Because it doesn't really need to. You can already bridge this gap by using
javascript as a bridge or "glue" between WebAssembly and the DOM.

Example:

[https://github.com/mbasso/asm-dom](https://github.com/mbasso/asm-dom)

> Page scripting will still be done in JS for several years.

There are people who thought that corporate web pages would be done in Flash
(& Actionscript) for several years.

------
relaunched
We're using Choo.
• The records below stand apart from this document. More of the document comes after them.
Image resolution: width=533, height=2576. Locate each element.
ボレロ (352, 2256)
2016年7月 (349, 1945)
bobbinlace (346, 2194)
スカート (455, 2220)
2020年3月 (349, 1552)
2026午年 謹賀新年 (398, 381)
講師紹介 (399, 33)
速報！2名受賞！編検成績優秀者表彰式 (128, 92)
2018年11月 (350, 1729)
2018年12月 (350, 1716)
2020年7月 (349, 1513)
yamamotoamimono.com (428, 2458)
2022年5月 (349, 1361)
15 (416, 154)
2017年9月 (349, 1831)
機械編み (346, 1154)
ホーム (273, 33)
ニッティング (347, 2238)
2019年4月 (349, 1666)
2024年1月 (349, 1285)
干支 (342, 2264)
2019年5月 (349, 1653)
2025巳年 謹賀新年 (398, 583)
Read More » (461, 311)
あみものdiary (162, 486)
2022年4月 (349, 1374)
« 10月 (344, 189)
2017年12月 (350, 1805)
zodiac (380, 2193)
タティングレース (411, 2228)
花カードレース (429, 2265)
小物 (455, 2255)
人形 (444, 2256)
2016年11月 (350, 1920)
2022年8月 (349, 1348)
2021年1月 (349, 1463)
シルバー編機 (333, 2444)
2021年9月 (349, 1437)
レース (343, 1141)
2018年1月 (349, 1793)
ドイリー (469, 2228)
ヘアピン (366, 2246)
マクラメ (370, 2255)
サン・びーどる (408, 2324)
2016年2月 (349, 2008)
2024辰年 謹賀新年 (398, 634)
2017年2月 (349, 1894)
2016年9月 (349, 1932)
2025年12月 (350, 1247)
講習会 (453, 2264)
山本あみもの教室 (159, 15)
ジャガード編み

Super simple, lightweight and but very powerful.
[https://choo.io/](https://choo.io/)

However, I saw this article related to why Gitlab chose Vue.
[https://about.gitlab.com/2016/10/20/why-we-chose-
vue/](https://about.gitlab.com/2016/10/20/why-we-chose-vue/)

------
ripexz
We've been using Knockout.js at my company for the last ~4 years but we're in
the process of switching over to Vue.js, or at least use it for new projects.

------
owebmaster
I'm not moving away from react until a potential library has a clojure-wrapper
similar to reagent ([https://github.com/reagent-
project/reagent](https://github.com/reagent-project/reagent)). There are some
people using it with preact, though.

------
sauravjain
How about Ember?

------
LeeHwang
My company is switching to a combination of little to no js, vue.js, and
jquery.

The big fear of c-level guys is to avoid another react legal situation. We've
already had to dump angular, and after react, I now get enormous pushback on
using any framework system that wasn't created internally.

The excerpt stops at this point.